How does this apply to app development? Well, not much — it’s mostly to do with how Holochain’s ‘immune system’ identifies and suppresses bad actors. I guess it does leak through into the UX of the app in some ways though:

  • The local-first-ness of Holochain means you can take yourself offline and your perspective on other people’s data goes with you.
  • You own your data, not some company.
  • It encourages app designs that reflect its uncertainty — why not allow a user to register multiple handles, or allow multiple users to use the same handle, or even allow my friends to assign their own handle to me?
  • It gives you decentralised data management without the performance overhead of blockchain.
1 Like

@pauldaoust

“The local-first-ness of Holochain means you can take yourself offline and your perspective on other people’s data goes with you.“

hmm so maybe what I don’t get is this idea of different perspectives. From the happ developers view point, the data is stored somewhere, how this is done is abstracted away from us. Same for the user. So from a high level there’s really just private information for each user, and then a commons for information.

So each user doesn’t really have their own wholly unique perspective. Maybe if each person had their own generalized ui and combined dna in different ways, i could see that amounting to a perspective.

If you guys said node-centric or something more low level sounding I’d buy it more. Agent-centric to me kind of implies new design opportunities for distributed app developers or new kinds of experiences made possible for users.
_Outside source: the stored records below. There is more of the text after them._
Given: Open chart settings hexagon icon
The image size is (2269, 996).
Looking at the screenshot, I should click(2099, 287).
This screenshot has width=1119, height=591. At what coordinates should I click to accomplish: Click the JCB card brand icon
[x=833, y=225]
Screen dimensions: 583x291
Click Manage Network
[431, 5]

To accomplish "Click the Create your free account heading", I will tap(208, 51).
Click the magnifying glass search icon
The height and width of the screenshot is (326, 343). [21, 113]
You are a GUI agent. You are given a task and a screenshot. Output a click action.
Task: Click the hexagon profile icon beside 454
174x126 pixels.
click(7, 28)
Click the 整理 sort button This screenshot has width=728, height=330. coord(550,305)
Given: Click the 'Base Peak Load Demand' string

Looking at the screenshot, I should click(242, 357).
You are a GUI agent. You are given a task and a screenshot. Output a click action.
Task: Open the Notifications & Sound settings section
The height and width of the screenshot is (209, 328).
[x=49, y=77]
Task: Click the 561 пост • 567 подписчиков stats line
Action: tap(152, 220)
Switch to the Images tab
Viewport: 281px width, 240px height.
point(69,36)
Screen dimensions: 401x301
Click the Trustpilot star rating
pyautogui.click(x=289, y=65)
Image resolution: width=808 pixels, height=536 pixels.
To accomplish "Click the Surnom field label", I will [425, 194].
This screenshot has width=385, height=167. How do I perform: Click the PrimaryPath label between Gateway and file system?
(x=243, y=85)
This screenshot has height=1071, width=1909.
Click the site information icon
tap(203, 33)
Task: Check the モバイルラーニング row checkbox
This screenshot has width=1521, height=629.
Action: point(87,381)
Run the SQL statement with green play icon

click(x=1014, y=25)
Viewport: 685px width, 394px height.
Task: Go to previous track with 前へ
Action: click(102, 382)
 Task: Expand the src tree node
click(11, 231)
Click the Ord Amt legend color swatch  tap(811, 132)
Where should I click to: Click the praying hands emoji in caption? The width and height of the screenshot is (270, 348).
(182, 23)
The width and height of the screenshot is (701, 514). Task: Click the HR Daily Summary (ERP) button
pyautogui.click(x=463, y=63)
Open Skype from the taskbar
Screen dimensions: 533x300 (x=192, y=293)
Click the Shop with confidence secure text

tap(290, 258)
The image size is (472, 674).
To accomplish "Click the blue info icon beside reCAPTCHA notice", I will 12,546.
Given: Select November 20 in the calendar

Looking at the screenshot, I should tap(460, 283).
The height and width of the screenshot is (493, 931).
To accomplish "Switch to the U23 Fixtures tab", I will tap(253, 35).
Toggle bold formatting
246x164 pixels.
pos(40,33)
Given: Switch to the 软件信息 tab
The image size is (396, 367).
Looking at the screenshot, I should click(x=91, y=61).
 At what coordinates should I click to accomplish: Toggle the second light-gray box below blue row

Honest thanks for challenging me to be more rigorous about what I’m saying. I haven’t figured all this out yet, but I do sorta feel that there are benefits that show up to the app developer or user.

But yeah, I guess agent centricity is more about the low level and how data comes to consistency — it enables decently reliable coordination in the absence of a central server (which does have UX benefits re: uptime, privacy, and ownership). But to the app layer it either doesn’t matter or looks like clunkiness — why hasn’t my message gone through yet?! (I remember when Facebook switched to an eventually consistent database; it annoyed me that sometimes I could see posts and then they would disappear.)

1 Like

I’m sure it’s just the way holochain is explaining its message overall. how you explained things is similar to how others are on the team. I can see it being difficult juggling multiple audiences. You guys have the users, the currency nerds, the techies and philosophers that all care about different things.

But yeah I definitely am curious about design patterns that are more reliable on holochain than across centralized servers. Definitely think modular designs will be the most interesting.

1 Like

So I think learning from this conversation, I’ll want to focus on how to represent/interact with the game tree as one module. In go programs there’s always a tree that allows you to play out different variations that could have happened in a game. It could also just be used to represent an ongoing game. By separating this piece, different sites could spectate the same game using the same DNA.